Sono piccoli, grandi, a volte immensi murales, in bianco e nero o a colori. Sono i lavori di RUN, street artist e illustratore, che vive e lavora a Londra, dove ha il suo studio, ma ha iniziato a ‘disegnare” la propria identità a Firenze: “a Firenze è stato abbastanza facile farmi conoscere, forse perchè le mie cose rompono molto con l’arte che è c’è.

Credo di aver iniziato a Firenze quello che, più tardi, è stato RUN”. Sue tracce inconfondibili – “esempi di arte pubblica”, come preferisce definirli – sono sparsi per il mondo, dall’Albania alla Srylanka (basta dare un’occhiata al suo sito: http://www.thedownhill.org).

Luoghi privilegiati di creatività: muri urbani, aree abbandonate e, in generale, contesti di fermento controculturale (centri sociali, case occupate); ma anche bar e negozi di abbigliamento che lo contattano desiderosi di un “restyling” unico. Fra le collaborazioni Pitti Uomo 2007. Importanti contributi sono o erano visibili nei contesti underground fiorentini, Elettro+ (ora smantellato) e Gingerzone: “la collaborazione nasceva perchè la gente sapeva che, con le mie pitture, avrei potuto cambiare i luoghi, dar loro un’identità, personalizzarli. Erano gesti di ribellione, di appartenenza a movimenti liberi e colorati”.

Non movimenti organici, quanto piuttosto un sottobosco di individualità agenti in una “Firenze dove si vive troppo bene, allora la gente un po’ si assopisce e non lotta troppo”. I soggetti? Pesci di tutte le forme e dimensioni, animali ibridi, volti e catene di volti (sereni, sognanti, arrabbiati, urlanti), corpi metà umani metà animali, simili a divinità e con enormi mani “un po’ copiate a quelle dei santi che parlano a Dio”. Ricorrente è il motivo dell’acqua, dove le sue creature metropolitane, angeliche e infernali, affiorano o s’immergono.

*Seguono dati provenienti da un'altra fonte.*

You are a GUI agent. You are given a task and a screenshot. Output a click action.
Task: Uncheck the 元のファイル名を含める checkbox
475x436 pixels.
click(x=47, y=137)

Ciò che interessa a Run sono “gli esseri umani, la comunicazione tra essi, l’azione, la danza, le razze, i colori, la bellezza, l’evoluzione e la mutazione, l’orrore”. E quando gli si chiede cosa lo ha spinto a scegliere i muri, dà una risposta inaspettata, in tempi di internet e social network, ma verissima: “la società ha una comunicazione collettiva che non si puo’ fermare, neanche se Berlusconi fà un decreto contro i graffitari.

La gente scrive sui muri: W MILAN, Chiara ti amo, io e te 3 metri sopra…e W la …eccetera. Ragazzi ma anche gli adulti, per ignoranza o per informazione, per sfogo o per rabbia, o per politica. E’ un’abitudine antica, credo che anche nel Rinascimento la gente usasse farlo, magari con il carbone o il sangue di capra”.

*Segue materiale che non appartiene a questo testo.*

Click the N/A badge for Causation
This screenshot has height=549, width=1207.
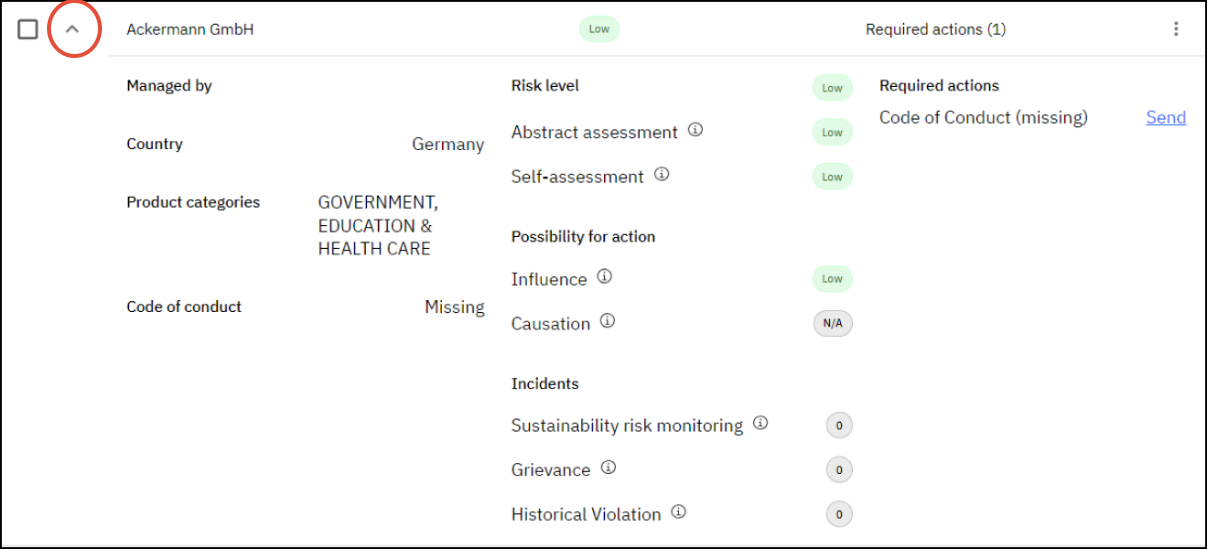click(x=832, y=324)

Sebbene si sia trasferito a Londra – dove la vita è più dura ma le possibilità di azione e confronto nel campo dell’arte enormemente più vaste – di Firenze dice: “sembra strano dirlo da qui (da Londra) ma c’è un sub strato underground che si muove, un network di persone che si “autosostiene”. Questo non deve far paura, è colore nelle tubature della citta”.